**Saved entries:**
========================
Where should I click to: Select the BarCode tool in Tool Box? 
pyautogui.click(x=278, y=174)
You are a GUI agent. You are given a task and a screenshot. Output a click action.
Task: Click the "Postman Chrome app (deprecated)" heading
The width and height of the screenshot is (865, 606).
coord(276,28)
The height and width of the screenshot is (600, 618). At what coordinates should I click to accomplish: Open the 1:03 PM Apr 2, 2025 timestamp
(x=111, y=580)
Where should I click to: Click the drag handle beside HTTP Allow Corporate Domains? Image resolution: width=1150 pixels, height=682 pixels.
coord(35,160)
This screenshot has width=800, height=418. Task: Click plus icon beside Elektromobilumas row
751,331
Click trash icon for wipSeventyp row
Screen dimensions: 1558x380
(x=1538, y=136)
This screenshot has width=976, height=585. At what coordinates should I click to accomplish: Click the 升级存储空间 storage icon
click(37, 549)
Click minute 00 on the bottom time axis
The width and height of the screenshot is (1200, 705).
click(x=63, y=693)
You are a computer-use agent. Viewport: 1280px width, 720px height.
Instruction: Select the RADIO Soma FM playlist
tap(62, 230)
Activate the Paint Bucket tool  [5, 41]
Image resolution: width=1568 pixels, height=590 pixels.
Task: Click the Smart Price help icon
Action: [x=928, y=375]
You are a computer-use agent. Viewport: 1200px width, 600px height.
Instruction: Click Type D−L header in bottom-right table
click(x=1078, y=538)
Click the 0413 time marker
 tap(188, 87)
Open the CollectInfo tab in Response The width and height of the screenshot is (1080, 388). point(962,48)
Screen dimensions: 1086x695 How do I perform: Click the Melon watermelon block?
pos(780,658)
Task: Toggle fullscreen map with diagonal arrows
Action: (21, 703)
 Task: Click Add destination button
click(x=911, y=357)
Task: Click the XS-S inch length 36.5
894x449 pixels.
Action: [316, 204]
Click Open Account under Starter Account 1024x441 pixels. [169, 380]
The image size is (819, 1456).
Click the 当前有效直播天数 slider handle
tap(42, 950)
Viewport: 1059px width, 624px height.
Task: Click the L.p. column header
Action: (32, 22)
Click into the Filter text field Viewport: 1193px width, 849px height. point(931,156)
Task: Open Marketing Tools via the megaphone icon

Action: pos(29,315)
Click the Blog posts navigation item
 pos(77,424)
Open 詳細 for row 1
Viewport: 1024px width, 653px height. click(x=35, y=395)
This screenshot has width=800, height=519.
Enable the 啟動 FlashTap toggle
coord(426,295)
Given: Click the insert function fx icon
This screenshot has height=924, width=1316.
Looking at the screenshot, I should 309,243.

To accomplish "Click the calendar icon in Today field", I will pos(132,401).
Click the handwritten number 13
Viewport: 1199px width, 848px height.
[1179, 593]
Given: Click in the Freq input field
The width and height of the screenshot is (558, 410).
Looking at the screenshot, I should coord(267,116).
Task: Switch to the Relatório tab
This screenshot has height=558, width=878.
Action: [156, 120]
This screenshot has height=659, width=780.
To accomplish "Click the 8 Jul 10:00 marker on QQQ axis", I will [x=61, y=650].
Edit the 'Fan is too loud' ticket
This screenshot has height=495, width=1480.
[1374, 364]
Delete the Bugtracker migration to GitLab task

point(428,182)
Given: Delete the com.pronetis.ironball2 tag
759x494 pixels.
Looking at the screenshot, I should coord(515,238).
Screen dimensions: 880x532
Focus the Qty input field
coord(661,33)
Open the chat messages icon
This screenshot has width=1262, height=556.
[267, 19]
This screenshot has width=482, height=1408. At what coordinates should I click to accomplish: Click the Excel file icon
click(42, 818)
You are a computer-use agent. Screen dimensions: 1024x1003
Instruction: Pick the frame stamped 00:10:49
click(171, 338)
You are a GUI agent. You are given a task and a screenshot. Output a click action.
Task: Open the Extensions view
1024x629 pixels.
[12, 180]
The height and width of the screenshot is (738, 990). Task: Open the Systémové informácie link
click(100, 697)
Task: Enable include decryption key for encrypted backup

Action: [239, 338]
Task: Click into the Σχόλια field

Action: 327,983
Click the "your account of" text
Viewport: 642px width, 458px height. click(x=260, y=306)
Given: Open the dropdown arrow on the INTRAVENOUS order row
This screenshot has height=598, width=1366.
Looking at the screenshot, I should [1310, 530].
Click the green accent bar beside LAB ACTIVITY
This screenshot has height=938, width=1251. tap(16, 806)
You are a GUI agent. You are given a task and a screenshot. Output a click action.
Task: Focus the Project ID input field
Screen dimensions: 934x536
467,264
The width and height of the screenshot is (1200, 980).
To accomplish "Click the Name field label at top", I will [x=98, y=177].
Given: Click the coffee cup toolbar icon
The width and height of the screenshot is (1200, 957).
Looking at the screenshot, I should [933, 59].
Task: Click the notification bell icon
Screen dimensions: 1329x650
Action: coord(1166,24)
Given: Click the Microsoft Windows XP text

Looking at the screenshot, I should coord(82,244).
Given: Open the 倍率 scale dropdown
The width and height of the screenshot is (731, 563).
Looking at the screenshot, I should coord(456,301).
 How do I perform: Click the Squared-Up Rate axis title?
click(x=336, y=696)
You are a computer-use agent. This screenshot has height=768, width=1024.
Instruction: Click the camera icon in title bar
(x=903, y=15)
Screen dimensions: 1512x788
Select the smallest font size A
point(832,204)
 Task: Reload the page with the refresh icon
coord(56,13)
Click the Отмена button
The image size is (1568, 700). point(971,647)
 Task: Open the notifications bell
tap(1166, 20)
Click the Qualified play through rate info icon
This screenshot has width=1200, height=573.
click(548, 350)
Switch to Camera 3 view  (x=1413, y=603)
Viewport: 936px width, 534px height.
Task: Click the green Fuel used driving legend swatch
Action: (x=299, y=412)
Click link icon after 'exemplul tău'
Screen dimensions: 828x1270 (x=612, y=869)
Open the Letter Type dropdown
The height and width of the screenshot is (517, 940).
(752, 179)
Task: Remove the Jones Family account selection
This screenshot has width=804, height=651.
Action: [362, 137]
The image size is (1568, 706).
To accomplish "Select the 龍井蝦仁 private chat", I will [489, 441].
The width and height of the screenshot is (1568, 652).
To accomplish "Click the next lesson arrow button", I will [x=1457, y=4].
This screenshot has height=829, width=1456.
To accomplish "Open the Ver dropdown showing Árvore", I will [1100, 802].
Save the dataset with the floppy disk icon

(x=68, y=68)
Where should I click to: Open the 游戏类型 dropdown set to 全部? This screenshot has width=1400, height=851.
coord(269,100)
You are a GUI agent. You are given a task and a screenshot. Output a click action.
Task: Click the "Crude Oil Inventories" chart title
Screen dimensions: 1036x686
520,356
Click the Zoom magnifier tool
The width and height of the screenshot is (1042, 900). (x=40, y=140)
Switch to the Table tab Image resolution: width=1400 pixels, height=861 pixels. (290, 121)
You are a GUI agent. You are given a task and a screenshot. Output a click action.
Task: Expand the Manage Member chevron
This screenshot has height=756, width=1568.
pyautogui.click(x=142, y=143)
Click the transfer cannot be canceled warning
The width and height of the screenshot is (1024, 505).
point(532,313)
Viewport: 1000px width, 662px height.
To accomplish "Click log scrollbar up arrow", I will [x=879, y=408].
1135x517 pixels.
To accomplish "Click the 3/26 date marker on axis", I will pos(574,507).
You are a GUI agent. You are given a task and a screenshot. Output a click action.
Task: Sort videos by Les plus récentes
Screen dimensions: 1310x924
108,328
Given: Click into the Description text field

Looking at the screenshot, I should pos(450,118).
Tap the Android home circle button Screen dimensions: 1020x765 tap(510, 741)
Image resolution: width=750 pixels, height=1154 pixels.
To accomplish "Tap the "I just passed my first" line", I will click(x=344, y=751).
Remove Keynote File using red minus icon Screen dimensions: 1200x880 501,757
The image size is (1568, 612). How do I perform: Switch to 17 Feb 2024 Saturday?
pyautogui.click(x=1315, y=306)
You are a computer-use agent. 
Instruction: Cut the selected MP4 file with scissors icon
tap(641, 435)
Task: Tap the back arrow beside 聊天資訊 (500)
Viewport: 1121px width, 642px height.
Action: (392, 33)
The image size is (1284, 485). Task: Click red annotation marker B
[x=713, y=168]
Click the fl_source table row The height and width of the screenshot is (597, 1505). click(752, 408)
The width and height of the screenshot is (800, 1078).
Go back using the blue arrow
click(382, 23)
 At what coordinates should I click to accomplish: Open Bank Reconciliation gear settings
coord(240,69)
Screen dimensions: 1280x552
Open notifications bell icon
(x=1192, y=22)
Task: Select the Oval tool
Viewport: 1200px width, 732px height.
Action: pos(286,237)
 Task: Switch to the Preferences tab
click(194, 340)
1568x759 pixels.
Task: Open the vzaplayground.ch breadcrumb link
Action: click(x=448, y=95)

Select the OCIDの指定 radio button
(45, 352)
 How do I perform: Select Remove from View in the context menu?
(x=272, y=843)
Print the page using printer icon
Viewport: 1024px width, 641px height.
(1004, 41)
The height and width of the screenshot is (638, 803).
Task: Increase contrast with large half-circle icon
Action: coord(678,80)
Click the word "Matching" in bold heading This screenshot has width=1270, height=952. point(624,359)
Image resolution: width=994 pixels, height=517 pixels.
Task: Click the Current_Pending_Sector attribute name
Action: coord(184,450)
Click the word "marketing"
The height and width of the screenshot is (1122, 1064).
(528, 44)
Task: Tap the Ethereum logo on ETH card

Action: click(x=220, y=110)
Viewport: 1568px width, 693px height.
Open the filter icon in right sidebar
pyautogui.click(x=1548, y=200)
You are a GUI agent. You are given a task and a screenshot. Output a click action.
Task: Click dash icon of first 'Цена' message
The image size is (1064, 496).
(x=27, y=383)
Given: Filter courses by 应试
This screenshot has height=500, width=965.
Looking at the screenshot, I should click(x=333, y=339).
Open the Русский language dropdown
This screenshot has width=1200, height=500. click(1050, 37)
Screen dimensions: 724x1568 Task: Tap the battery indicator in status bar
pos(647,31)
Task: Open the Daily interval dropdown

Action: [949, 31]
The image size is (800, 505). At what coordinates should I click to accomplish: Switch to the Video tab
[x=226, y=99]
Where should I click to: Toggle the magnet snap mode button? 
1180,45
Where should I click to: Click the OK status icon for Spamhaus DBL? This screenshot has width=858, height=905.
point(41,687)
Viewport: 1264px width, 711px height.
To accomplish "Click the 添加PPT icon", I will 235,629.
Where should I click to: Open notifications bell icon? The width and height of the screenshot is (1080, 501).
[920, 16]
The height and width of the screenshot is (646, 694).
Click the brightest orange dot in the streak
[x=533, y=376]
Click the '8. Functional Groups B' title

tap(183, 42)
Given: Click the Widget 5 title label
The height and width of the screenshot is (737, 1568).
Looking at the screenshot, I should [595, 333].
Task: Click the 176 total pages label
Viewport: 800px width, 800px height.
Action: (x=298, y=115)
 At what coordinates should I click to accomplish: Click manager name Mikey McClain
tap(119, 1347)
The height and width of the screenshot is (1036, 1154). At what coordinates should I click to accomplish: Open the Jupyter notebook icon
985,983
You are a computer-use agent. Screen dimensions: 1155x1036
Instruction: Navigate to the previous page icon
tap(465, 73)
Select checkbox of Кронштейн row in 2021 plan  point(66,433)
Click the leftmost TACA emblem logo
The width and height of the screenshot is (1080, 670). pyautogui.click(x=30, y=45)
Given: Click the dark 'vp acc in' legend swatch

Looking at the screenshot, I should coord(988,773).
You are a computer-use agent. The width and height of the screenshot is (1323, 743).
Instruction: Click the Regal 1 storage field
========================
**Exercise description:**
Would you please repeat exactly the lines above, starting at the line with "Click minute 00 on the bottom time axis" and stopping at the line with "The image size is (819, 1456).", both included?

**Task result:**
Click minute 00 on the bottom time axis
The width and height of the screenshot is (1200, 705).
click(x=63, y=693)
You are a computer-use agent. Viewport: 1280px width, 720px height.
Instruction: Select the RADIO Soma FM playlist
tap(62, 230)
Activate the Paint Bucket tool  [5, 41]
Image resolution: width=1568 pixels, height=590 pixels.
Task: Click the Smart Price help icon
Action: [x=928, y=375]
You are a computer-use agent. Viewport: 1200px width, 600px height.
Instruction: Click Type D−L header in bottom-right table
click(x=1078, y=538)
Click the 0413 time marker
 tap(188, 87)
Open the CollectInfo tab in Response The width and height of the screenshot is (1080, 388). point(962,48)
Screen dimensions: 1086x695 How do I perform: Click the Melon watermelon block?
pos(780,658)
Task: Toggle fullscreen map with diagonal arrows
Action: (21, 703)
 Task: Click Add destination button
click(x=911, y=357)
Task: Click the XS-S inch length 36.5
894x449 pixels.
Action: [316, 204]
Click Open Account under Starter Account 1024x441 pixels. [169, 380]
The image size is (819, 1456).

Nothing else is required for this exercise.